> What is asked: Arrange the lines of the rows below, from the line containing "Given: Click the vertical scrollbar up arrow" through the end of the rows, inclusive, as a Markdown table with the columns "No." and "Text", numbering each line and skipping blank lines. Leave the pictures out of your answer.

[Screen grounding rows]
┄┄┄┄┄┄
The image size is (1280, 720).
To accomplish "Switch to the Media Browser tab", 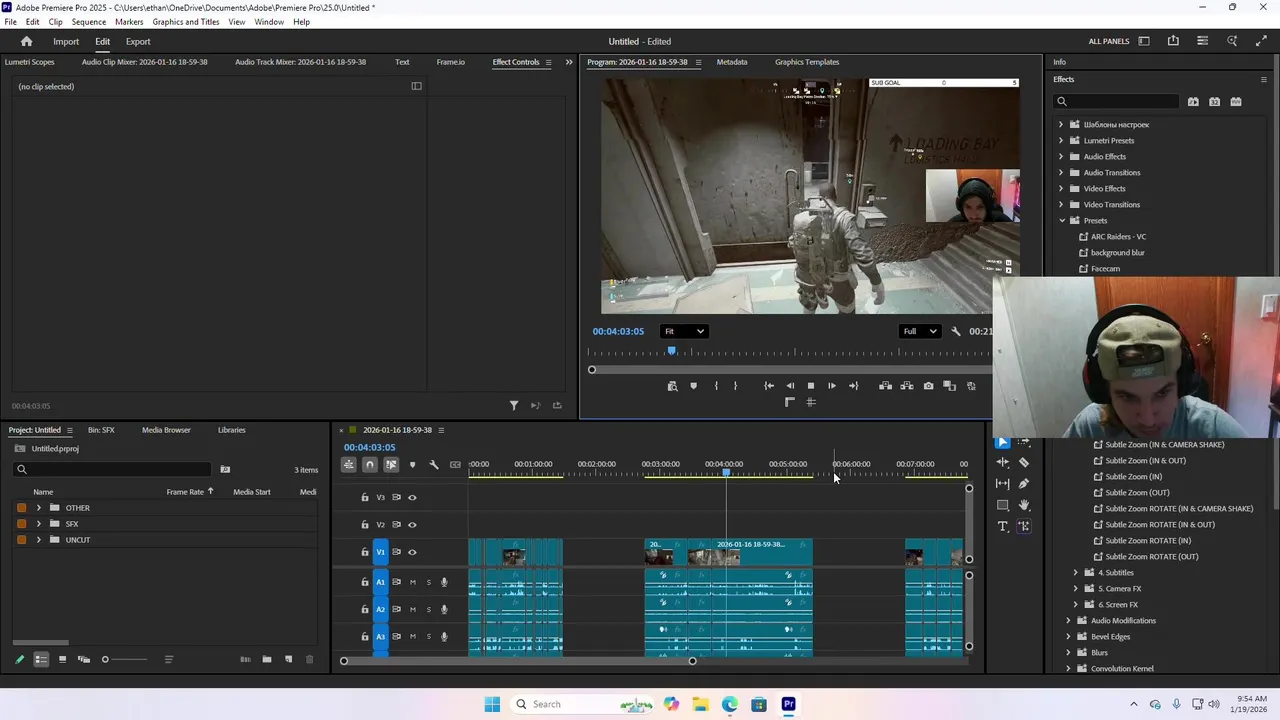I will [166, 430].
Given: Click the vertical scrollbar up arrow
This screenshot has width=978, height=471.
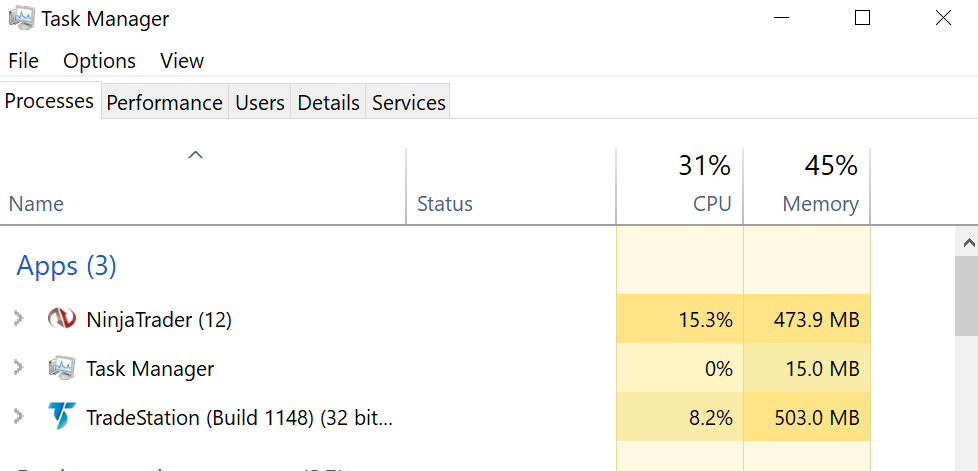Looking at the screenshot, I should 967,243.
┄┄┄┄┄┄
> Written answer:
| No. | Text |
|---|---|
| 1 | Given: Click the vertical scrollbar up arrow |
| 2 | This screenshot has width=978, height=471. |
| 3 | Looking at the screenshot, I should 967,243. |